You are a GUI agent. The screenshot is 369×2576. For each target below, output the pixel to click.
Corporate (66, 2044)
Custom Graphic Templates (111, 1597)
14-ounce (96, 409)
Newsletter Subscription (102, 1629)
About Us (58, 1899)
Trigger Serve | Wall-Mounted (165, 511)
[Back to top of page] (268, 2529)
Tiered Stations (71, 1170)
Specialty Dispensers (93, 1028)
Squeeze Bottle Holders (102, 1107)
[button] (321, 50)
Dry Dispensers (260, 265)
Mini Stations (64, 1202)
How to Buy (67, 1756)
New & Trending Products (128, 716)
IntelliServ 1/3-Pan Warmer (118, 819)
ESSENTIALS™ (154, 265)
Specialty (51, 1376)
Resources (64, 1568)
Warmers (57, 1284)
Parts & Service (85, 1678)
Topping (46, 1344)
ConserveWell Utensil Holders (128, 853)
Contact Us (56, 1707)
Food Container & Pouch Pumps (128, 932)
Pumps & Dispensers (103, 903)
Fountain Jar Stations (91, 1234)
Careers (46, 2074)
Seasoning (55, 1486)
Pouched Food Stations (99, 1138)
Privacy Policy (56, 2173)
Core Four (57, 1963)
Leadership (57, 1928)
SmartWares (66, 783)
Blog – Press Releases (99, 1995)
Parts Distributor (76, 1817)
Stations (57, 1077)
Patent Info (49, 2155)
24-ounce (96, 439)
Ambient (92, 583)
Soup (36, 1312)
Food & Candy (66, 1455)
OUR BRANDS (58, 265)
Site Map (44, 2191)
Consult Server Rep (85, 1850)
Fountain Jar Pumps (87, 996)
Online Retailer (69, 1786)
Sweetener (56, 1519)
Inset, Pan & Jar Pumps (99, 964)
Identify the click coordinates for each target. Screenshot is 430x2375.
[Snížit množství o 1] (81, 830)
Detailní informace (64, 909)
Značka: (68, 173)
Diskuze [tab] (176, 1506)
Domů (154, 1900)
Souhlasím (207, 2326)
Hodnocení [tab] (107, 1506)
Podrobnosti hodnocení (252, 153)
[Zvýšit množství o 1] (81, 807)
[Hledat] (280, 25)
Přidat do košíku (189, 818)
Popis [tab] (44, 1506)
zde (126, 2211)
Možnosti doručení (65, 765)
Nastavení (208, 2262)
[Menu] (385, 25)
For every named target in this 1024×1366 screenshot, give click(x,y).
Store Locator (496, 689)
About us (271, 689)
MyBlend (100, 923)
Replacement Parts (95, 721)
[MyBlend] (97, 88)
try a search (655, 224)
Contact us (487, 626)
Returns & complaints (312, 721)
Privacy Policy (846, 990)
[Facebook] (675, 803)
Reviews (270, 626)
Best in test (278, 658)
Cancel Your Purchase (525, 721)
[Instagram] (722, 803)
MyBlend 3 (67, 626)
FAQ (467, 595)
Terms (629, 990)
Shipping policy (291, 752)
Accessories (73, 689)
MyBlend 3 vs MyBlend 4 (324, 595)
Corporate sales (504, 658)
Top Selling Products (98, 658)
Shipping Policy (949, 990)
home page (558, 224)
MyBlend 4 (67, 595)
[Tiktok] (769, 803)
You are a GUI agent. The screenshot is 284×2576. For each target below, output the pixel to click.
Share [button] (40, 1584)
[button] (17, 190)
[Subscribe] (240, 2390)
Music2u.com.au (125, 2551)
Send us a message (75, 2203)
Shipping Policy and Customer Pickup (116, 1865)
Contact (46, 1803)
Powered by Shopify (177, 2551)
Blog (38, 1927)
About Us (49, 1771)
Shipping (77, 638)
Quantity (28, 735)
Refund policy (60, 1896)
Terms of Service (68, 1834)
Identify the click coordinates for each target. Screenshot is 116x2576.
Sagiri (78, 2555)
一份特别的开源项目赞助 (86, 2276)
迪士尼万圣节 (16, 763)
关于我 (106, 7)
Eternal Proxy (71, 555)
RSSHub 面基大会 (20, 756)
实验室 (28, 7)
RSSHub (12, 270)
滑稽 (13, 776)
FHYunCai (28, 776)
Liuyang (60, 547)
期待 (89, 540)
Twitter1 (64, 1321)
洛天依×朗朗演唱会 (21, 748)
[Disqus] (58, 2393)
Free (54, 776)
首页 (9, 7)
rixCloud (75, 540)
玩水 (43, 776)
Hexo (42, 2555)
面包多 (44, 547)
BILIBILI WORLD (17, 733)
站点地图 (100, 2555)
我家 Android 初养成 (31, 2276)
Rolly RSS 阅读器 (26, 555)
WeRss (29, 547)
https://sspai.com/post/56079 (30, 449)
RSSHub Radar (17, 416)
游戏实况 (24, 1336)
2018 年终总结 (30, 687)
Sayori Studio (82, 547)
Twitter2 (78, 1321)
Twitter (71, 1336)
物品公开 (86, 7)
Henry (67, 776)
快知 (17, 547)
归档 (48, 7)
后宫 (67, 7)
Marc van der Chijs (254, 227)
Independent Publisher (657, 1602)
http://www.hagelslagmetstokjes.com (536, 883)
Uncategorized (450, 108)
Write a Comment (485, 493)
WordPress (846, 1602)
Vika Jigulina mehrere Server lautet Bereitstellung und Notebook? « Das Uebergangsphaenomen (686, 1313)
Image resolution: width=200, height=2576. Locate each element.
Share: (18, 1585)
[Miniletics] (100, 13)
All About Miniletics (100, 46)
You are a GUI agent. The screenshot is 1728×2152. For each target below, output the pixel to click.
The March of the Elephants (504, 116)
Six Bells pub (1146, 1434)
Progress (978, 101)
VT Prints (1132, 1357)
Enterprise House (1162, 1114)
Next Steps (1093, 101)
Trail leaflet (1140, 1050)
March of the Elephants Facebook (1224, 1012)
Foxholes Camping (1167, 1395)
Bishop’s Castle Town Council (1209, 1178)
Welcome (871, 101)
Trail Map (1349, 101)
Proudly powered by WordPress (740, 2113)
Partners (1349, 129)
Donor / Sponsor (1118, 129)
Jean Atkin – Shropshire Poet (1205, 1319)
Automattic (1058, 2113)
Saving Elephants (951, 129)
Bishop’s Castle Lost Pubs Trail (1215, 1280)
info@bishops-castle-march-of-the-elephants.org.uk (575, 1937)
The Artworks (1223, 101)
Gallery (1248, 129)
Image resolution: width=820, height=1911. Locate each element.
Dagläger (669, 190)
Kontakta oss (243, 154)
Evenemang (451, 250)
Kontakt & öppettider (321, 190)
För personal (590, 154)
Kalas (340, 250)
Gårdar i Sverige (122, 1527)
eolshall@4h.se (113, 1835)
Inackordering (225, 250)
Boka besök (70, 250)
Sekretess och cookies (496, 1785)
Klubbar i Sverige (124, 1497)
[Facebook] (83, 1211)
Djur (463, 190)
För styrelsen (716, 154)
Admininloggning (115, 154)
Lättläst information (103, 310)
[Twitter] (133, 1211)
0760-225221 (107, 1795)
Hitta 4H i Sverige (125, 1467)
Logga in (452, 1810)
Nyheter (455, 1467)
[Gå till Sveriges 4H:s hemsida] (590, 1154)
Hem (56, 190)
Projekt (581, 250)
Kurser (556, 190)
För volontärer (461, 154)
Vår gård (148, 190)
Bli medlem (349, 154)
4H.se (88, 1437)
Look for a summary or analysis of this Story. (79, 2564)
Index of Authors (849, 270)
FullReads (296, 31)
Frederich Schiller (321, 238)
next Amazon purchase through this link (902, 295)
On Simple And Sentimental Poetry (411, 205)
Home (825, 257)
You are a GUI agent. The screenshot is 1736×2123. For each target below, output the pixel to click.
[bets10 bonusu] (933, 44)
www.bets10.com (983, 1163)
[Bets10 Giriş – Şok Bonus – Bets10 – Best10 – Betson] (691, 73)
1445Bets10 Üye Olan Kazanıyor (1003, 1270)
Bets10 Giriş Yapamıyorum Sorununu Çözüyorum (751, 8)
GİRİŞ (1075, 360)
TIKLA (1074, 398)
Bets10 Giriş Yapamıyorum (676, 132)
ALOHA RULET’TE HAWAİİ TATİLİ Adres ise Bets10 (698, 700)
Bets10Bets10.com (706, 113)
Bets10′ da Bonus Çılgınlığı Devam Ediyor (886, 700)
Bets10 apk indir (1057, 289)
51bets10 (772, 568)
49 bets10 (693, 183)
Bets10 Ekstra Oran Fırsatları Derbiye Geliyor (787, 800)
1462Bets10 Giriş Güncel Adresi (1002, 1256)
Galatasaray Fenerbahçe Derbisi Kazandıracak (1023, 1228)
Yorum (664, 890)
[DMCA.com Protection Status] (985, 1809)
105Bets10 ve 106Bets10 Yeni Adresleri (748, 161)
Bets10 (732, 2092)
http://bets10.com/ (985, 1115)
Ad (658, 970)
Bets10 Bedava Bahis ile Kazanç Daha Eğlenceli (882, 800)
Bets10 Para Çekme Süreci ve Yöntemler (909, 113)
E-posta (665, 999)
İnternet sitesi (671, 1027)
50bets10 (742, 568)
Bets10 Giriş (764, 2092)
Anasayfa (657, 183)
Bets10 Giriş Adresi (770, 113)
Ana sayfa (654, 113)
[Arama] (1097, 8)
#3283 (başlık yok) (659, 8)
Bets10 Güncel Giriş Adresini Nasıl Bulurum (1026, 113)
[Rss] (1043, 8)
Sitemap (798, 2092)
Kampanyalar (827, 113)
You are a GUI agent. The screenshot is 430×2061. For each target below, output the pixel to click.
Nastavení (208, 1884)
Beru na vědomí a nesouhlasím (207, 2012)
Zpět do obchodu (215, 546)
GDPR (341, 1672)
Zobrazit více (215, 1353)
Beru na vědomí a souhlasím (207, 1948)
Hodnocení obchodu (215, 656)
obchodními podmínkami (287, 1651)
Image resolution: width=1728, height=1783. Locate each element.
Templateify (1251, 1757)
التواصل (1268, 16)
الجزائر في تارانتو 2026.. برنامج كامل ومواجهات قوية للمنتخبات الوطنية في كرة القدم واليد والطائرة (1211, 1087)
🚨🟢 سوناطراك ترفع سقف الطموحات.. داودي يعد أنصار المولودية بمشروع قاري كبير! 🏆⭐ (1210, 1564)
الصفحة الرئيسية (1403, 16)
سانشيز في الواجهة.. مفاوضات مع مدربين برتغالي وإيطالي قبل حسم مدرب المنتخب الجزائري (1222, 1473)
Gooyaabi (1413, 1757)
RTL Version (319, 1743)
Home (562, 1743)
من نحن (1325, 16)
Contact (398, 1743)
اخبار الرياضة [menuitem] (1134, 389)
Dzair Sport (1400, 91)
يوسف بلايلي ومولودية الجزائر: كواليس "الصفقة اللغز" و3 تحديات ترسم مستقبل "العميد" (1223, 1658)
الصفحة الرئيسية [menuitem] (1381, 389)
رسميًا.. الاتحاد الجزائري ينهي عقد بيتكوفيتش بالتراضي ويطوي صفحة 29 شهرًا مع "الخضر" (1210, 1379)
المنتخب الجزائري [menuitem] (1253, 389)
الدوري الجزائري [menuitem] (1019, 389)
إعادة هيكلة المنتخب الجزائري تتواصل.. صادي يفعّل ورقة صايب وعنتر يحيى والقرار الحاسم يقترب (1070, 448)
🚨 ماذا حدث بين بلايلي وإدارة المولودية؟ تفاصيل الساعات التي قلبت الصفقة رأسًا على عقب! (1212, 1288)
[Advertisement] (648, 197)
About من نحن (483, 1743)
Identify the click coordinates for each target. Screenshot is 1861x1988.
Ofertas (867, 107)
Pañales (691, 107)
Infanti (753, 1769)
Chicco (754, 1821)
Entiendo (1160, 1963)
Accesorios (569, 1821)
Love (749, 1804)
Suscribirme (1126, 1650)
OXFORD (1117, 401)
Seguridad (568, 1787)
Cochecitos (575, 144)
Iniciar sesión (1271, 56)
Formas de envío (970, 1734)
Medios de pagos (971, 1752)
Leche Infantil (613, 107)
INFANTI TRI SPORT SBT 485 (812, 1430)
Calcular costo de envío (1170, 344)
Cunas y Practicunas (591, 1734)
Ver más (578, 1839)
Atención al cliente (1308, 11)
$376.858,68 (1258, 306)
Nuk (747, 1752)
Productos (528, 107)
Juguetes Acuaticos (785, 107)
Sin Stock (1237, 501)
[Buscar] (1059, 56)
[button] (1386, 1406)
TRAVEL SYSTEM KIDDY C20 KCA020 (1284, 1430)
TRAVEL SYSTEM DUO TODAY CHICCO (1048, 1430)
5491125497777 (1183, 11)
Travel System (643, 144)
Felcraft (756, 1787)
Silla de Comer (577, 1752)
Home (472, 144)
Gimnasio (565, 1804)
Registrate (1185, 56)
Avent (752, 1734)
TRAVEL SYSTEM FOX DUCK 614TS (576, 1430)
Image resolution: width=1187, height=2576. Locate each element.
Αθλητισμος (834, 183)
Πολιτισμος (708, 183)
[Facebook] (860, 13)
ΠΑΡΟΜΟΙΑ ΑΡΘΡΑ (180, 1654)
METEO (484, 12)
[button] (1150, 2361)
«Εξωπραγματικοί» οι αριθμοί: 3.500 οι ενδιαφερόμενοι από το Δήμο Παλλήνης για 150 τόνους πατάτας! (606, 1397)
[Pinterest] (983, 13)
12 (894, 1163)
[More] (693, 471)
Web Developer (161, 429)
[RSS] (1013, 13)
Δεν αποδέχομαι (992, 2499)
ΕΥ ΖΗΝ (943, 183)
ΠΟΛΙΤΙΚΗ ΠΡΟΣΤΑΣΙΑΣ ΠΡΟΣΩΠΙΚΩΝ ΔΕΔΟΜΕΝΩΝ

◆ ◆ ◆ ◆ ◆

Which lines above run from the one containing "RSSHub 面基大会 (20, 756)" down to the one containing "Sekretess och cookies (496, 1785)"? Repeat exactly those, both ends included, and nothing else.

RSSHub 面基大会 (20, 756)
实验室 (28, 7)
RSSHub (12, 270)
滑稽 (13, 776)
FHYunCai (28, 776)
Liuyang (60, 547)
期待 (89, 540)
Twitter1 (64, 1321)
洛天依×朗朗演唱会 (21, 748)
[Disqus] (58, 2393)
Free (54, 776)
首页 (9, 7)
rixCloud (75, 540)
玩水 (43, 776)
Hexo (42, 2555)
面包多 (44, 547)
BILIBILI WORLD (17, 733)
站点地图 (100, 2555)
我家 Android 初养成 (31, 2276)
Rolly RSS 阅读器 (26, 555)
WeRss (29, 547)
https://sspai.com/post/56079 (30, 449)
RSSHub Radar (17, 416)
游戏实况 (24, 1336)
2018 年终总结 (30, 687)
Sayori Studio (82, 547)
Twitter2 (78, 1321)
Twitter (71, 1336)
物品公开 (86, 7)
Henry (67, 776)
快知 (17, 547)
归档 (48, 7)
后宫 (67, 7)
Marc van der Chijs (254, 227)
Independent Publisher (657, 1602)
http://www.hagelslagmetstokjes.com (536, 883)
Uncategorized (450, 108)
Write a Comment (485, 493)
WordPress (846, 1602)
Vika Jigulina mehrere Server lautet Bereitstellung und Notebook? « Das Uebergangsphaenomen (686, 1313)
Image resolution: width=200, height=2576. Locate each element.
Share: (18, 1585)
[Miniletics] (100, 13)
All About Miniletics (100, 46)
You are a GUI agent. The screenshot is 1728×2152. For each target below, output the pixel to click.
The March of the Elephants (504, 116)
Six Bells pub (1146, 1434)
Progress (978, 101)
VT Prints (1132, 1357)
Enterprise House (1162, 1114)
Next Steps (1093, 101)
Trail leaflet (1140, 1050)
March of the Elephants Facebook (1224, 1012)
Foxholes Camping (1167, 1395)
Bishop’s Castle Town Council (1209, 1178)
Welcome (871, 101)
Trail Map (1349, 101)
Proudly powered by WordPress (740, 2113)
Partners (1349, 129)
Donor / Sponsor (1118, 129)
Jean Atkin – Shropshire Poet (1205, 1319)
Automattic (1058, 2113)
Saving Elephants (951, 129)
Bishop’s Castle Lost Pubs Trail (1215, 1280)
info@bishops-castle-march-of-the-elephants.org.uk (575, 1937)
The Artworks (1223, 101)
Gallery (1248, 129)
Image resolution: width=820, height=1911. Locate each element.
Dagläger (669, 190)
Kontakta oss (243, 154)
Evenemang (451, 250)
Kontakt & öppettider (321, 190)
För personal (590, 154)
Kalas (340, 250)
Gårdar i Sverige (122, 1527)
eolshall@4h.se (113, 1835)
Inackordering (225, 250)
Boka besök (70, 250)
Sekretess och cookies (496, 1785)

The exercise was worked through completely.